Ingredients
1½ cups short-grain brown rice
¼ cup red rice
¼ cup black rice
4 cups water
1 tsp apple cider vinegar
½ tsp raw sugar
2 sesame seeds
toasted
1 avocado
skin off, chopped
2 carrot
peeled, grated
2 tbsp mayonnaise
1 canned salmon
1 lime
juiced
2 cucumber
soy sauce
to serve
Allergy Advice
Contains Eggs
Contains Fish
Contains Gluten
Contains Sesame
Contains Soy
Equipment
- 1 saucepan
- 1 bowl
- 1 peeler
- 1 sushi mat
- 1 cling film
Instructions
- Wash the rice under cold water until the water is clear. Place in a medium saucepan with the water and a pinch of salt. Bring to the boil, then place the lid on the saucepan and reduce to a low simmer for 35 minutes.
- Remove from the heat and let the rice stand for a further 20 minutes (with the lid on). Remove the lid, gently fold through the vinegar, sugar and sesame seeds, then refrigerate.

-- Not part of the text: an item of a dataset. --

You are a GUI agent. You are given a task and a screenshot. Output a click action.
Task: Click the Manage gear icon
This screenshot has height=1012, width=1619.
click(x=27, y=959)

- Combine all of the remaining ingredients (except the cucumber and soy) in a bowl and put aside.
- Trim the tops and bottoms of the cucumbers. Using a peeler, take away the outer green layer and then cut the cucumber in half across. Still using the peeler, shave down one side in one long go. Turn the cucumber 90 degrees and repeat. Keep this up, shaving each side of what will become a square shape, until you hit the seeds and stop. These shavings will be the outer casing of the sushi rolls.

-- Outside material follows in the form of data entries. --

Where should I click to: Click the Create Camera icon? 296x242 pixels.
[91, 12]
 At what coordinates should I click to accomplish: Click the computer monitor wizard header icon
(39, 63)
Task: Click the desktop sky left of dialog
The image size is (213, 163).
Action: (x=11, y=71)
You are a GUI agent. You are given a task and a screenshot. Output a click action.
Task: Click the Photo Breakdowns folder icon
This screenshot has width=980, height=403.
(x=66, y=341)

- Lay out your sushi mat with a layer of cling film on top. Lay cucumber strips lengthways along the cling film. Next arrange a layer of rice half a centimetre thick covering 2/3 of the cucumbers. Spread some filling down the centre of the rice.
- Use the cling film to roll the cucumber and rice into a roll. The sushi mat is to help keep the shape. Allow these to set in the fridge for 20-30 minutes. Slice the rolls 2cm thick and then remove the cling film before serving with a little soy sauce on the side.